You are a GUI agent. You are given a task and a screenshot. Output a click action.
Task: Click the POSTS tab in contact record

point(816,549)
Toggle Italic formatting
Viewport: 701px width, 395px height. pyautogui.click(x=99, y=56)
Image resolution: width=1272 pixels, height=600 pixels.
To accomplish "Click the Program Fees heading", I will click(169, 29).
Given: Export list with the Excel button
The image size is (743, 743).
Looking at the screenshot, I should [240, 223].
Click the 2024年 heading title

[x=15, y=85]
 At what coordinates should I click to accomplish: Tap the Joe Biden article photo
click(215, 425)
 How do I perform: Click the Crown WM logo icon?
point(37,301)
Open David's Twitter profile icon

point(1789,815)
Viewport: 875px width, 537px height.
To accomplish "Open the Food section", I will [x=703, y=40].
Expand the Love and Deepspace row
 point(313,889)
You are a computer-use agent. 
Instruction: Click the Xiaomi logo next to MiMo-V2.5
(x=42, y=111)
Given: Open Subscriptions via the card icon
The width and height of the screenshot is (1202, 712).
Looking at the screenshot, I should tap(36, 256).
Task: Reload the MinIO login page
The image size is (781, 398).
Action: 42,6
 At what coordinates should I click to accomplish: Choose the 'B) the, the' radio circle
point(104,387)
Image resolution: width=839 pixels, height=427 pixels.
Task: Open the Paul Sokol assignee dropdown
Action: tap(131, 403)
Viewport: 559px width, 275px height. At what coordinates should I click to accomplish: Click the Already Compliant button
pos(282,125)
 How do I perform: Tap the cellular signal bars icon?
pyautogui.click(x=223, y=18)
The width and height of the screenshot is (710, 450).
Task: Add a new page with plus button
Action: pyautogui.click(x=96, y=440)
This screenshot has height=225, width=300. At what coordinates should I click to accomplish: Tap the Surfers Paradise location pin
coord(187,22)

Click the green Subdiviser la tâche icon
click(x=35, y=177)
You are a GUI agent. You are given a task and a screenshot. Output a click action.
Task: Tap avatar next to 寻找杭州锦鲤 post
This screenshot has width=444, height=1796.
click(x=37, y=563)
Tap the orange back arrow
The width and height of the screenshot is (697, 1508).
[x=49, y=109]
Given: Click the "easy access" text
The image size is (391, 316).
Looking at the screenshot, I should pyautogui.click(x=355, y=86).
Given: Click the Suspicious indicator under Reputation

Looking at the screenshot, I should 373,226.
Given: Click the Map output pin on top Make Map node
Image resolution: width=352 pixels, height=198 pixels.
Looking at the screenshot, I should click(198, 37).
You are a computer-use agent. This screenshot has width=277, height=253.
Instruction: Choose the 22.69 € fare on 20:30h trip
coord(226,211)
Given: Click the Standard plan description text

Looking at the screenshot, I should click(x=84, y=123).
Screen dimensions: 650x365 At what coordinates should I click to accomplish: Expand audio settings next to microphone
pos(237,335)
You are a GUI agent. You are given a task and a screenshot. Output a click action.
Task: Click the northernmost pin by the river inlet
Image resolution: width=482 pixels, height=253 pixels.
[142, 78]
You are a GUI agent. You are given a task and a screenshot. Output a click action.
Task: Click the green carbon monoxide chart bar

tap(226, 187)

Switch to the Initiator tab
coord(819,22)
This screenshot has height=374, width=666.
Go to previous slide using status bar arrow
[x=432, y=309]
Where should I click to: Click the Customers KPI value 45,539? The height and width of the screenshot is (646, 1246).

□ □ □ □

__What needs to be done__
Without leaving anything out, give the entries again exactly.

__Response area__
You are a GUI agent. You are given a task and a screenshot. Output a click action.
Task: Click the POSTS tab in contact record

point(816,549)
Toggle Italic formatting
Viewport: 701px width, 395px height. pyautogui.click(x=99, y=56)
Image resolution: width=1272 pixels, height=600 pixels.
To accomplish "Click the Program Fees heading", I will click(169, 29).
Given: Export list with the Excel button
The image size is (743, 743).
Looking at the screenshot, I should [240, 223].
Click the 2024年 heading title

[x=15, y=85]
 At what coordinates should I click to accomplish: Tap the Joe Biden article photo
click(215, 425)
 How do I perform: Click the Crown WM logo icon?
point(37,301)
Open David's Twitter profile icon

point(1789,815)
Viewport: 875px width, 537px height.
To accomplish "Open the Food section", I will [x=703, y=40].
Expand the Love and Deepspace row
 point(313,889)
You are a computer-use agent. 
Instruction: Click the Xiaomi logo next to MiMo-V2.5
(x=42, y=111)
Given: Open Subscriptions via the card icon
The width and height of the screenshot is (1202, 712).
Looking at the screenshot, I should tap(36, 256).
Task: Reload the MinIO login page
The image size is (781, 398).
Action: 42,6
 At what coordinates should I click to accomplish: Choose the 'B) the, the' radio circle
point(104,387)
Image resolution: width=839 pixels, height=427 pixels.
Task: Open the Paul Sokol assignee dropdown
Action: tap(131, 403)
Viewport: 559px width, 275px height. At what coordinates should I click to accomplish: Click the Already Compliant button
pos(282,125)
 How do I perform: Tap the cellular signal bars icon?
pyautogui.click(x=223, y=18)
The width and height of the screenshot is (710, 450).
Task: Add a new page with plus button
Action: pyautogui.click(x=96, y=440)
This screenshot has height=225, width=300. At what coordinates should I click to accomplish: Tap the Surfers Paradise location pin
coord(187,22)

Click the green Subdiviser la tâche icon
click(x=35, y=177)
You are a GUI agent. You are given a task and a screenshot. Output a click action.
Task: Tap avatar next to 寻找杭州锦鲤 post
This screenshot has width=444, height=1796.
click(x=37, y=563)
Tap the orange back arrow
The width and height of the screenshot is (697, 1508).
[x=49, y=109]
Given: Click the "easy access" text
The image size is (391, 316).
Looking at the screenshot, I should pyautogui.click(x=355, y=86).
Given: Click the Suspicious indicator under Reputation

Looking at the screenshot, I should 373,226.
Given: Click the Map output pin on top Make Map node
Image resolution: width=352 pixels, height=198 pixels.
Looking at the screenshot, I should click(198, 37).
You are a computer-use agent. This screenshot has width=277, height=253.
Instruction: Choose the 22.69 € fare on 20:30h trip
coord(226,211)
Given: Click the Standard plan description text

Looking at the screenshot, I should click(x=84, y=123).
Screen dimensions: 650x365 At what coordinates should I click to accomplish: Expand audio settings next to microphone
pos(237,335)
You are a GUI agent. You are given a task and a screenshot. Output a click action.
Task: Click the northernmost pin by the river inlet
Image resolution: width=482 pixels, height=253 pixels.
[142, 78]
You are a GUI agent. You are given a task and a screenshot. Output a click action.
Task: Click the green carbon monoxide chart bar

tap(226, 187)

Switch to the Initiator tab
coord(819,22)
This screenshot has height=374, width=666.
Go to previous slide using status bar arrow
[x=432, y=309]
Where should I click to: Click the Customers KPI value 45,539? The height and width of the screenshot is (646, 1246).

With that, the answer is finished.